撮影行不発

平池のカキツバタ高島市今津)を撮りに行って来た。
現地着午前6時15分、旅行村の広場を抜け坂道を下った時あっ!となった。
小さな駐車スペースや路肩には20台近い車が並んでいるのだ。
他府県ナンバー(岐阜、三重、京都、神戸)の車もいた。

池辺のビューポイントには三脚の列だ。
平池へ向かう山道で下って来る車3台とすれ違った時、もう撮り終わって帰る人もいるんだなくらいに思いのんびりしていただけに、池の周りのカメラマンの人数にはドキッとさせられた。
祭り撮りの時などのカメラの放列には驚きもしないが、風景写真を撮るこの三脚の多さには怯えに似たものを感じていた。

一人で雑木林に潜り込んで、鳥の声や風の音を聞きながらのんびりと虫撮りをしている私には
カメラが沢山並ぶそこは異質な空間のように思われ、半ば戦意喪失していた。
戦意喪失の一端に撮ることへの準備不足があった。

そこに居るカメラマンの大半の人は背の高い三脚と脚立をセットにしており、また足拵えも長靴だった。
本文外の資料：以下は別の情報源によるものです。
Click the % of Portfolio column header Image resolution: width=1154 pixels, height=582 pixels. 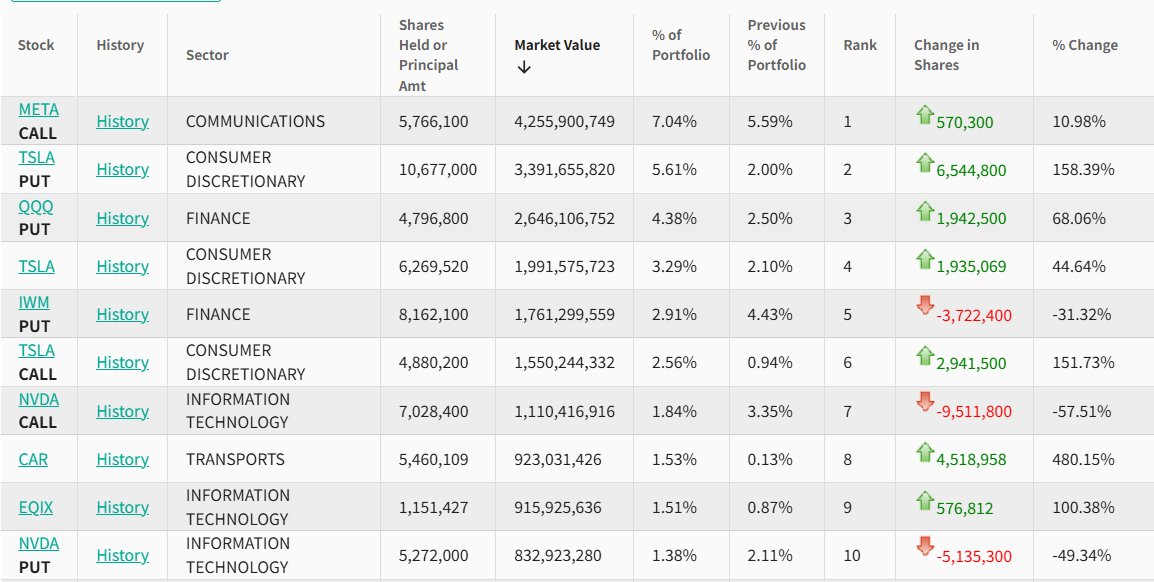[680, 45]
アングルを考えると確かに脚立の上に立つ必要があるのだ。
このことを忘れていた自分に腹が立っていた、お前さんも老いたな、そんな思いだった。

20人近いカメラマンは殆どがデジ一眼だったが、大判カメラを据えている三人がいた。
一人は4X5判のように見える木製枠のカメラを三脚に載せていた。
ベローズを引き伸ばしレンズを下に向けている、上ティルトで狙っているのだ。
私は半分撮る気が失せていたから久しぶりに見る大判カメラの撮影風景を眺めていた。
デジカメの安直な撮り方に慣れてしまっている私は、シートフイルムを交換するだけでも大変だろうと感心していた。
後の二人はマミヤRZ67と645だった、どうも同じクラブの仲間のようだった。
年格好といい使い込んだと思えるカメラボディや三脚の痛み具合から見て、かなり年季の入った仲間のようだった。
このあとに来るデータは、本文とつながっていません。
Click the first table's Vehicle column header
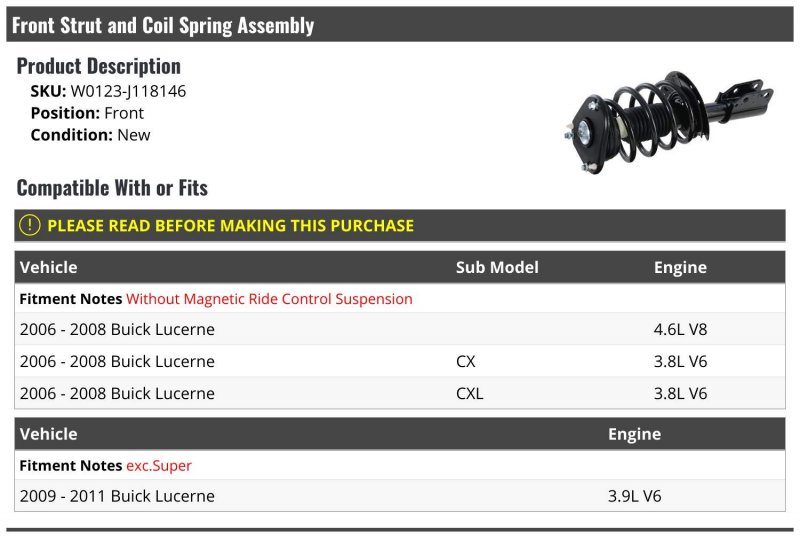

七時少し過ぎるとカメラマンたちは皆帰り支度に掛かっていた。
早朝のカキツバタや冷涼な池塘の雰囲気を撮るには、もう光が佳くないのだ。
近い内にリベンジするつもりで私も帰路についた。

帰ってからうまく撮れ無かったことをカミサンにぶつくさ言っていると、厳しいパンチが返ってきた。
「五時起きでは駄目ですね、本当に朝の光が欲しいのなら三時半起き、現地で五時には三脚を立てていなければ。今は四時過ぎには明るいのですから」と。

次回は三時半起きだ。雨の日もいいかもしれないと思ったりしている。